Your instructions: From the data below, set down exactly the lines between the one holding "Programi (16, 224)" and the one holding "PROCESNE PLASTISOLNE BARVE", inclusive, and no others.

Record excerpts Start Marker

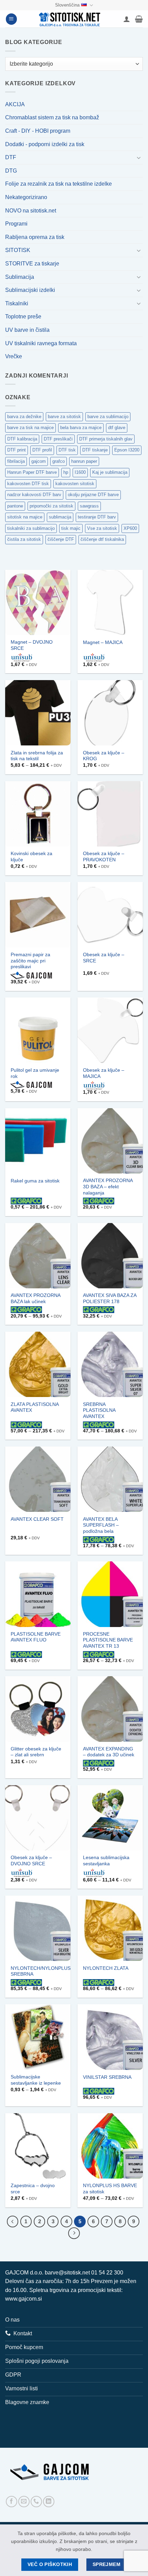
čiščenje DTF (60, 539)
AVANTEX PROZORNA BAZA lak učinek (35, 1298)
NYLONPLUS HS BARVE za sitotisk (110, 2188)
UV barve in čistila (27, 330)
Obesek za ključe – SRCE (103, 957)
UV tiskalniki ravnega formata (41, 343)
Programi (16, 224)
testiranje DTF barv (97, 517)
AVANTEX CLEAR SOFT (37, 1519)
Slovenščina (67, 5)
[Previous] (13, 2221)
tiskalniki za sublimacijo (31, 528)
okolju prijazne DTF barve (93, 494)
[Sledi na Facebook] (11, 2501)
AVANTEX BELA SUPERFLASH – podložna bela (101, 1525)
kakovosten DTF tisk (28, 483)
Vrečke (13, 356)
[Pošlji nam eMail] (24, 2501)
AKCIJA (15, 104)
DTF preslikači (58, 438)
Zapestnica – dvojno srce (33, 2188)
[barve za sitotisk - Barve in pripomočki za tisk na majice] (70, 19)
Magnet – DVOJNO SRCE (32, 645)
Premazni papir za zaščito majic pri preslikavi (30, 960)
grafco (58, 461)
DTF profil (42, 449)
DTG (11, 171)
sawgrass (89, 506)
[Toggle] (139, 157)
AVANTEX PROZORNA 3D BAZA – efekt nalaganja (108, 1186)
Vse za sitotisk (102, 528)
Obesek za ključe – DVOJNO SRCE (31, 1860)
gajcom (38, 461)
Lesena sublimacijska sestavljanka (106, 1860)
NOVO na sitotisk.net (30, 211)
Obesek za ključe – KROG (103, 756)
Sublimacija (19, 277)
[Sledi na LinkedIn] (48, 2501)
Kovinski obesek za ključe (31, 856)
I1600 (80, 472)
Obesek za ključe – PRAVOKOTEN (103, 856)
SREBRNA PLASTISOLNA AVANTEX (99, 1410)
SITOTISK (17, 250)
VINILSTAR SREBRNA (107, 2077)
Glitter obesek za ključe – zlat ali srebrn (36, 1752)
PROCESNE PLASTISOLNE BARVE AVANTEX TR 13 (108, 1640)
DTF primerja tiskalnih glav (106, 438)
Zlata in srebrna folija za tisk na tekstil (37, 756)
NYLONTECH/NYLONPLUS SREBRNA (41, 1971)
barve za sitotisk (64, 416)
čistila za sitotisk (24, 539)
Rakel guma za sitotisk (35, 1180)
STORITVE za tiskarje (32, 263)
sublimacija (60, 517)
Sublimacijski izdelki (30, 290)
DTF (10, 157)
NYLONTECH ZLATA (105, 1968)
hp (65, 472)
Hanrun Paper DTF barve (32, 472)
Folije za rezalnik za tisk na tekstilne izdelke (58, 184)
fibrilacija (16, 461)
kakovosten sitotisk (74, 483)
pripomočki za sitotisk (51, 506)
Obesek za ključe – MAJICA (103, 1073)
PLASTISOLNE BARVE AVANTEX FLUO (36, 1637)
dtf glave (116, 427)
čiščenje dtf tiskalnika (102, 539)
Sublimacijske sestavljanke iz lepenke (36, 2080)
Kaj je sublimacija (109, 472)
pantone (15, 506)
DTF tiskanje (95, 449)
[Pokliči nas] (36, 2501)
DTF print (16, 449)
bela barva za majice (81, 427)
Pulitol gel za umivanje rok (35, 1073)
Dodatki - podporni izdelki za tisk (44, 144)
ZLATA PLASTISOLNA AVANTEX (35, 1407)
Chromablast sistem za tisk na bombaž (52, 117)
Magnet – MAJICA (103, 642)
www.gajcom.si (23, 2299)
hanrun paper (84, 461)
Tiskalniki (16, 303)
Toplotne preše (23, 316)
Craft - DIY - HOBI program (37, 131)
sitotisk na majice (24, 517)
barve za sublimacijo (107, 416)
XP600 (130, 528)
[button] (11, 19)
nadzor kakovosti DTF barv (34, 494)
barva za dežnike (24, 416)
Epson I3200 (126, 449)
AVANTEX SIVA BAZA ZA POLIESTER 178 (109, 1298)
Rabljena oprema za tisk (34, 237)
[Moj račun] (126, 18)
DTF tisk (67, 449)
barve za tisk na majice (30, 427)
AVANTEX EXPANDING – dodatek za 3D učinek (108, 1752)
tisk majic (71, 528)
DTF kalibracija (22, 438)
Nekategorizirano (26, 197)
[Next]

Record excerpts End Marker

Response:
Programi (16, 224)
testiranje DTF barv (97, 517)
AVANTEX CLEAR SOFT (37, 1519)
Slovenščina (67, 5)
[Previous] (13, 2221)
tiskalniki za sublimacijo (31, 528)
okolju prijazne DTF barve (93, 494)
[Sledi na Facebook] (11, 2501)
AVANTEX BELA SUPERFLASH – podložna bela (101, 1525)
kakovosten DTF tisk (28, 483)
Vrečke (13, 356)
[Pošlji nam eMail] (24, 2501)
AKCIJA (15, 104)
DTF preslikači (58, 438)
Zapestnica – dvojno srce (33, 2188)
[barve za sitotisk - Barve in pripomočki za tisk na majice] (70, 19)
Magnet – DVOJNO SRCE (32, 645)
Premazni papir za zaščito majic pri preslikavi (30, 960)
grafco (58, 461)
DTF profil (42, 449)
DTG (11, 171)
sawgrass (89, 506)
[Toggle] (139, 157)
AVANTEX PROZORNA 3D BAZA – efekt nalaganja (108, 1186)
Vse za sitotisk (102, 528)
Obesek za ključe – DVOJNO SRCE (31, 1860)
gajcom (38, 461)
Lesena sublimacijska sestavljanka (106, 1860)
NOVO na sitotisk.net (30, 211)
Obesek za ključe – KROG (103, 756)
Sublimacija (19, 277)
[Sledi na LinkedIn] (48, 2501)
Kovinski obesek za ključe (31, 856)
I1600 (80, 472)
Obesek za ključe – PRAVOKOTEN (103, 856)
SREBRNA PLASTISOLNA AVANTEX (99, 1410)
SITOTISK (17, 250)
VINILSTAR SREBRNA (107, 2077)
Glitter obesek za ključe – zlat ali srebrn (36, 1752)
PROCESNE PLASTISOLNE BARVE AVANTEX TR 13 (108, 1640)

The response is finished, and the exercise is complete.